The expected output is every entry that follows, reproduced exactly.

---------- Provided records

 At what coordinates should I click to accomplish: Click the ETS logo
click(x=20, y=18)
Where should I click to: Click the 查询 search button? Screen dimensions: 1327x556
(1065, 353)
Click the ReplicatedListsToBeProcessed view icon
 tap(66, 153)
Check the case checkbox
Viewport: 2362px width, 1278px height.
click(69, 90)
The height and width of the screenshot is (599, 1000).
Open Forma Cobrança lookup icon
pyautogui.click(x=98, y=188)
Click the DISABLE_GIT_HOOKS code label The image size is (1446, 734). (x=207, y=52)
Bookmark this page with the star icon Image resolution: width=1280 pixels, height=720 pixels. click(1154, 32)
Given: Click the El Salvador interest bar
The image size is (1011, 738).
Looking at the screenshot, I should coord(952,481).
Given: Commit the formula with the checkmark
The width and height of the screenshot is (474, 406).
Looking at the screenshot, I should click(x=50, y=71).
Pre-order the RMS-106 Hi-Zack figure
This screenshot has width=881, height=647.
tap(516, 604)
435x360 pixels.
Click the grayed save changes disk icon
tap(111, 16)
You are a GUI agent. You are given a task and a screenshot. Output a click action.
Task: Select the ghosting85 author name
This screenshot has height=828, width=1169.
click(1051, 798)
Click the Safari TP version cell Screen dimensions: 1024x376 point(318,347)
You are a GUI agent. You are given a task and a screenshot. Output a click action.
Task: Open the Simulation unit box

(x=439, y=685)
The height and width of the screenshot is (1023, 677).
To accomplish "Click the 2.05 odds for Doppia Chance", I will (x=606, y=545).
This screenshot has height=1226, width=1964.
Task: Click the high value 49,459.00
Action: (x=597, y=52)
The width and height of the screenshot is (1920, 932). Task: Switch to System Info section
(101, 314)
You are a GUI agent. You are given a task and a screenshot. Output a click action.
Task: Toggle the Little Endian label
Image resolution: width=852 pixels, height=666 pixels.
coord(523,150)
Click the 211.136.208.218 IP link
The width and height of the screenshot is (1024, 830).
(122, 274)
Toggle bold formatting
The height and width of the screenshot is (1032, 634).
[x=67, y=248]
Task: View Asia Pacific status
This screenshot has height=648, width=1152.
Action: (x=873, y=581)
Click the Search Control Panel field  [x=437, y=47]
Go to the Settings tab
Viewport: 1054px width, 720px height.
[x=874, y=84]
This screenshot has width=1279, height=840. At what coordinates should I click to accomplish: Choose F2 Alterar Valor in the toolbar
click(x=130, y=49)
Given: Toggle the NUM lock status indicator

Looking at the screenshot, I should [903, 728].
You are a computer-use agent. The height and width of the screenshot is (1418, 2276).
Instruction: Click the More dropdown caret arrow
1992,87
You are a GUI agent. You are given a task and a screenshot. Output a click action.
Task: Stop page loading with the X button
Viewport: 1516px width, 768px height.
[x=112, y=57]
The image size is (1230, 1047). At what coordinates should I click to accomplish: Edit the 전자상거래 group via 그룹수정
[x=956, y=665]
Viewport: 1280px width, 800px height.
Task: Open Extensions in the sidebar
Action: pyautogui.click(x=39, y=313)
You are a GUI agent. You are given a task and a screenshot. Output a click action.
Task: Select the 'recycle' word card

--------------------

* Written solution *
 At what coordinates should I click to accomplish: Click the ETS logo
click(x=20, y=18)
Where should I click to: Click the 查询 search button? Screen dimensions: 1327x556
(1065, 353)
Click the ReplicatedListsToBeProcessed view icon
 tap(66, 153)
Check the case checkbox
Viewport: 2362px width, 1278px height.
click(69, 90)
The height and width of the screenshot is (599, 1000).
Open Forma Cobrança lookup icon
pyautogui.click(x=98, y=188)
Click the DISABLE_GIT_HOOKS code label The image size is (1446, 734). (x=207, y=52)
Bookmark this page with the star icon Image resolution: width=1280 pixels, height=720 pixels. click(1154, 32)
Given: Click the El Salvador interest bar
The image size is (1011, 738).
Looking at the screenshot, I should coord(952,481).
Given: Commit the formula with the checkmark
The width and height of the screenshot is (474, 406).
Looking at the screenshot, I should click(x=50, y=71).
Pre-order the RMS-106 Hi-Zack figure
This screenshot has width=881, height=647.
tap(516, 604)
435x360 pixels.
Click the grayed save changes disk icon
tap(111, 16)
You are a GUI agent. You are given a task and a screenshot. Output a click action.
Task: Select the ghosting85 author name
This screenshot has height=828, width=1169.
click(1051, 798)
Click the Safari TP version cell Screen dimensions: 1024x376 point(318,347)
You are a GUI agent. You are given a task and a screenshot. Output a click action.
Task: Open the Simulation unit box

(x=439, y=685)
The height and width of the screenshot is (1023, 677).
To accomplish "Click the 2.05 odds for Doppia Chance", I will (x=606, y=545).
This screenshot has height=1226, width=1964.
Task: Click the high value 49,459.00
Action: (x=597, y=52)
The width and height of the screenshot is (1920, 932). Task: Switch to System Info section
(101, 314)
You are a GUI agent. You are given a task and a screenshot. Output a click action.
Task: Toggle the Little Endian label
Image resolution: width=852 pixels, height=666 pixels.
coord(523,150)
Click the 211.136.208.218 IP link
The width and height of the screenshot is (1024, 830).
(122, 274)
Toggle bold formatting
The height and width of the screenshot is (1032, 634).
[x=67, y=248]
Task: View Asia Pacific status
This screenshot has height=648, width=1152.
Action: (x=873, y=581)
Click the Search Control Panel field  [x=437, y=47]
Go to the Settings tab
Viewport: 1054px width, 720px height.
[x=874, y=84]
This screenshot has width=1279, height=840. At what coordinates should I click to accomplish: Choose F2 Alterar Valor in the toolbar
click(x=130, y=49)
Given: Toggle the NUM lock status indicator

Looking at the screenshot, I should [903, 728].
You are a computer-use agent. The height and width of the screenshot is (1418, 2276).
Instruction: Click the More dropdown caret arrow
1992,87
You are a GUI agent. You are given a task and a screenshot. Output a click action.
Task: Stop page loading with the X button
Viewport: 1516px width, 768px height.
[x=112, y=57]
The image size is (1230, 1047). At what coordinates should I click to accomplish: Edit the 전자상거래 group via 그룹수정
[x=956, y=665]
Viewport: 1280px width, 800px height.
Task: Open Extensions in the sidebar
Action: pyautogui.click(x=39, y=313)
You are a GUI agent. You are given a task and a screenshot. Output a click action.
Task: Select the 'recycle' word card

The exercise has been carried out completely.